En 2023, l'empreinte carbone de la production du secteur s'élevait à 12,5 MtCO2e, soit 75 gCO2e par euro produit. Ce niveau, nettement inférieur à la moyenne de l'économie, confirme la faible intensité carbone des activités informatiques, mais une empreinte totale significative portée par le volume de production.
Le secteur se distingue par une empreinte très majoritairement indirecte : 80 % des émissions proviennent des consommations intermédiaires. Les principaux postes contributeurs sont les activités d'information et de télécommunication, l'industrie manufacturière, les activités spécialisées et les services de soutien. Les émissions directes restent limitées, à 422 ktCO2e, soit une part marginale de l'empreinte du secteur.

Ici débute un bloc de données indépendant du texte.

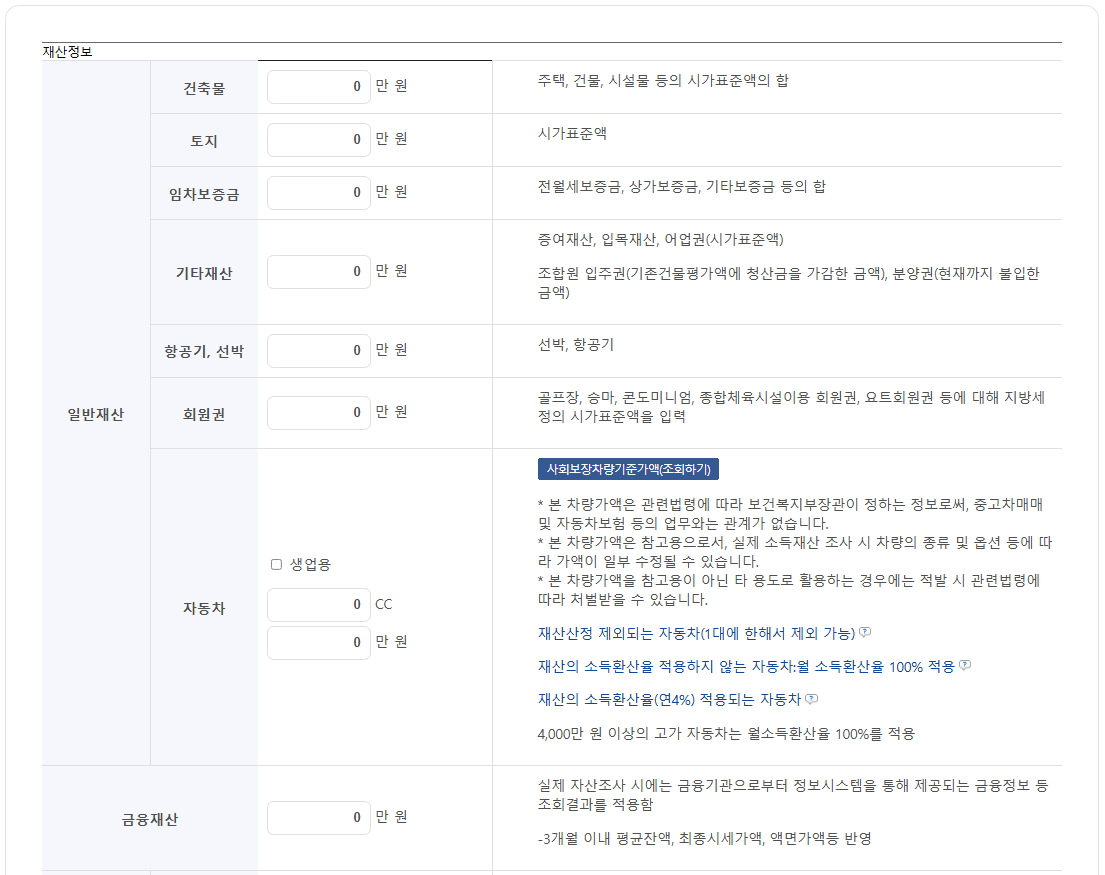Click the 항공기, 선박 value field
This screenshot has width=1105, height=875.
pos(318,350)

Entre 2010 et 2023, l'intensité carbone de la production a reculé de 50 %, passant de 151 à 75 gCO2e par euro. Cette dynamique traduit une amélioration structurelle de la performance carbone du secteur, principalement liée à la baisse de l'empreinte des consommations intermédiaires. Elle ne se traduit toutefois pas encore par une baisse des émissions en valeur absolue, qui progressent de 13 % sur la période, dans un contexte de forte croissance de l'activité.
À l'horizon 2030, l'intensité cible est estimée à 45 gCO2e par euro de production. Selon la prolongation des tendances observées, le secteur atteindrait 48 gCO2e par euro, soit un niveau proche mais encore légèrement supérieur à cette trajectoire. L'atteinte de l'objectif supposera donc de poursuivre la réduction de l'empreinte indirecte, tout en veillant à ce que les gains de performance ne soient pas contrebalancés par l'effet volume lié à la croissance des activités informatiques.